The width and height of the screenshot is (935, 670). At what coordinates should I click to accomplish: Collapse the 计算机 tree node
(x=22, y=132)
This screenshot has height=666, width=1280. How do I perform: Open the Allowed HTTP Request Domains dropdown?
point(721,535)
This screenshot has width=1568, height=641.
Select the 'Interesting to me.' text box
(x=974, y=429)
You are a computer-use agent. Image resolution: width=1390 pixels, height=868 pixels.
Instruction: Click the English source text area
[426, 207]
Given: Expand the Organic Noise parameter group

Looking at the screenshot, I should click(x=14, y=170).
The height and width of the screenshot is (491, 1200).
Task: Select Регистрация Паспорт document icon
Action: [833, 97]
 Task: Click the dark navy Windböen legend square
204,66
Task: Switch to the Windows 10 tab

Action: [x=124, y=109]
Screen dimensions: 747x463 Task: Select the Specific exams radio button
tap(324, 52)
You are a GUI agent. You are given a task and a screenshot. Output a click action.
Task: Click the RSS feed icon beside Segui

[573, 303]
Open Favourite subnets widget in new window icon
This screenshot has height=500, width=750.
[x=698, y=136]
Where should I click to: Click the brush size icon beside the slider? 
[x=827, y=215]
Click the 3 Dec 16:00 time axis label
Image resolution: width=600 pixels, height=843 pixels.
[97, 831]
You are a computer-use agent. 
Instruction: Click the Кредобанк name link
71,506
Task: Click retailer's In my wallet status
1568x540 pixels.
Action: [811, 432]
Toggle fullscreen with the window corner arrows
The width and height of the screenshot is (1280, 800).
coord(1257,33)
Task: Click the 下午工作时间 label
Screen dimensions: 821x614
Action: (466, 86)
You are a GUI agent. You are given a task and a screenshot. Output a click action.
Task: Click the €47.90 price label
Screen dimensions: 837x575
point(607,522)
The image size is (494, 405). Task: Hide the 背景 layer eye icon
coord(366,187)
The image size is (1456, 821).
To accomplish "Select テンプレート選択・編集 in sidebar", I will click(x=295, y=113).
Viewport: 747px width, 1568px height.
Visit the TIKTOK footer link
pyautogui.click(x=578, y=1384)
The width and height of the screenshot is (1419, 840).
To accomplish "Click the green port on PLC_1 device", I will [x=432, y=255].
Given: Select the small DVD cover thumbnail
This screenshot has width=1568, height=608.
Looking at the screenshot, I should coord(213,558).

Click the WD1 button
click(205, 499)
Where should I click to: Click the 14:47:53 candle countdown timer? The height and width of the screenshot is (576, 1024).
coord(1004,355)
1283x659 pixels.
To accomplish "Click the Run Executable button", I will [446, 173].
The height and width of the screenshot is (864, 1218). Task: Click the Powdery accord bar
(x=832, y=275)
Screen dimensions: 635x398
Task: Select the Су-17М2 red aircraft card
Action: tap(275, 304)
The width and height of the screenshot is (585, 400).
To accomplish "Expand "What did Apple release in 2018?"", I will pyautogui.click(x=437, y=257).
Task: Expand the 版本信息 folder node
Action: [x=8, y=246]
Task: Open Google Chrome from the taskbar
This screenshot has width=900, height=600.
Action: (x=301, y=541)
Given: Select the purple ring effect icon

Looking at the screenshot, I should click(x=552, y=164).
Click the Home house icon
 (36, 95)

◇ ◇ ◇

▶ [EXERCISE AIM]: Repeat the whole listing above without any change.

▶ [WRITTEN SOLUTION]:
The width and height of the screenshot is (935, 670). At what coordinates should I click to accomplish: Collapse the 计算机 tree node
(x=22, y=132)
This screenshot has height=666, width=1280. How do I perform: Open the Allowed HTTP Request Domains dropdown?
point(721,535)
This screenshot has width=1568, height=641.
Select the 'Interesting to me.' text box
(x=974, y=429)
You are a computer-use agent. Image resolution: width=1390 pixels, height=868 pixels.
Instruction: Click the English source text area
[426, 207]
Given: Expand the Organic Noise parameter group

Looking at the screenshot, I should click(x=14, y=170).
The height and width of the screenshot is (491, 1200).
Task: Select Регистрация Паспорт document icon
Action: [833, 97]
 Task: Click the dark navy Windböen legend square
204,66
Task: Switch to the Windows 10 tab

Action: [x=124, y=109]
Screen dimensions: 747x463 Task: Select the Specific exams radio button
tap(324, 52)
You are a GUI agent. You are given a task and a screenshot. Output a click action.
Task: Click the RSS feed icon beside Segui

[573, 303]
Open Favourite subnets widget in new window icon
This screenshot has height=500, width=750.
[x=698, y=136]
Where should I click to: Click the brush size icon beside the slider? 
[x=827, y=215]
Click the 3 Dec 16:00 time axis label
Image resolution: width=600 pixels, height=843 pixels.
[97, 831]
You are a computer-use agent. 
Instruction: Click the Кредобанк name link
71,506
Task: Click retailer's In my wallet status
1568x540 pixels.
Action: [811, 432]
Toggle fullscreen with the window corner arrows
The width and height of the screenshot is (1280, 800).
coord(1257,33)
Task: Click the 下午工作时间 label
Screen dimensions: 821x614
Action: (466, 86)
You are a GUI agent. You are given a task and a screenshot. Output a click action.
Task: Click the €47.90 price label
Screen dimensions: 837x575
point(607,522)
The image size is (494, 405). Task: Hide the 背景 layer eye icon
coord(366,187)
The image size is (1456, 821).
To accomplish "Select テンプレート選択・編集 in sidebar", I will click(x=295, y=113).
Viewport: 747px width, 1568px height.
Visit the TIKTOK footer link
pyautogui.click(x=578, y=1384)
The width and height of the screenshot is (1419, 840).
To accomplish "Click the green port on PLC_1 device", I will [x=432, y=255].
Given: Select the small DVD cover thumbnail
This screenshot has width=1568, height=608.
Looking at the screenshot, I should coord(213,558).

Click the WD1 button
click(205, 499)
Where should I click to: Click the 14:47:53 candle countdown timer? The height and width of the screenshot is (576, 1024).
coord(1004,355)
1283x659 pixels.
To accomplish "Click the Run Executable button", I will [446, 173].
The height and width of the screenshot is (864, 1218). Task: Click the Powdery accord bar
(x=832, y=275)
Screen dimensions: 635x398
Task: Select the Су-17М2 red aircraft card
Action: tap(275, 304)
The width and height of the screenshot is (585, 400).
To accomplish "Expand "What did Apple release in 2018?"", I will pyautogui.click(x=437, y=257).
Task: Expand the 版本信息 folder node
Action: [x=8, y=246]
Task: Open Google Chrome from the taskbar
This screenshot has width=900, height=600.
Action: (x=301, y=541)
Given: Select the purple ring effect icon

Looking at the screenshot, I should click(x=552, y=164).
Click the Home house icon
 (36, 95)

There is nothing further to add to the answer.